Écoutez le mp3 (Quick Time).

 

 

*G.-I. Gurdjieff, par Julien Darmon dans Nouvelles clés : Figure hautement charismatique de la première moitié du XXe siècle, on a dit de Georges Ivanovitch Gurdjieff énormément de choses ; mais nous ne savons rien. La période la plus environnée de merveilleux, est sa jeunesse à travers ses récits allégoriques et burlesques.

 

Né, vers 1866 dans le quartier grec d’Alexandropol (Arménie russe), de 1885 à 1907, Gurdjieff parcourt le monde ancien, de la Crète au Tibet, en quête de spiritualité. Il fréquente les “derviches tourneurs” ; les bektashis, du Kurdistan ; les yézidis, “adorateurs du diable” ;. Gurdjieff se réclame cependant de la “confrérie des Sarmoung”, fondée à Babylone, dont il aurait retrouvé la trace dans des manuscrits d'un monastère d’Ani, antique capitale arménienne. L’existence de ce groupe n’est attestée que par lui-même.

 

À partir de 1908, il s’installe en Russie. D’une part il se livre à des commerces divers : tapis, caviar, bétail... De l’autre il se présente sous les traits d’un instructeur en sciences surnaturelles. Il élabore son propre système philosophique et symbolique et attire un cercle de disciples : l’écrivain Ouspensky ; le médecin Stjoernval et son épouse ; le compositeur Thomas de Hartmann et son épouse Olga ; Alexandre et Jeanne Salzmann ; le mathématicien Andrei Zaharoff.

 

En 1922, il fait acheter, à Fontainebleau, Le Prieuré des Basses-Loges où se rassemblent quantité d’élèves et une foule d’émigrés russes. Alfred Richard Orage, un autodidacte britannique fondateur de la revue New Age, et Katherine Mansfield, écrivain néo-zélandaise qui y decedera.

 

L’enseignement de Gurdjieff est simple : l’être humain, dans son état de veille habituel, est en sommeil.
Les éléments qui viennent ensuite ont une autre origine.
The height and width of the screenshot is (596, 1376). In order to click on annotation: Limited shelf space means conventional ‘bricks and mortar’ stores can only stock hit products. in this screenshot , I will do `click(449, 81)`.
Il n’est fait que de moi-s éparpillés et contradictoires qui se manifestent au gré des circonstances. Gurdjieff, définit quatre voies pour parvenir à la conscience : la voie du fakir, le corps ; la voie du moine, les émotions ; la voie du yogi, l'intellect ; et la “voie de l’homme rusé”, qui contrairement aux trois premières, n’exige pas de se retirer du monde, mais d'effectuer un travail de détachement, au sein même de la réalité quotidienne. Le travail trouve son expression la plus complète dans les danses symboliques inspirées des rituels soufis.

 

Après la fermeture du Prieuré, en 1935, Gurdjieff s’installe à Paris. Là, dans son petit appartement, il inaugure le rituel, du « toast aux idiots » - Dieu étant l’Unique Idiot. Georges Ivanovitch Gurdjieff meurt, le 3 novembre 1949. Ses deux œuvres majeures, les Fragments et le Belzébuth, ne parurent que l’année de sa mort, son enseignement fut essentiellement oral. Son influence musicale se fait sentir à travers De Hartmann et Schaeffer, le fondateur de la musique concrète.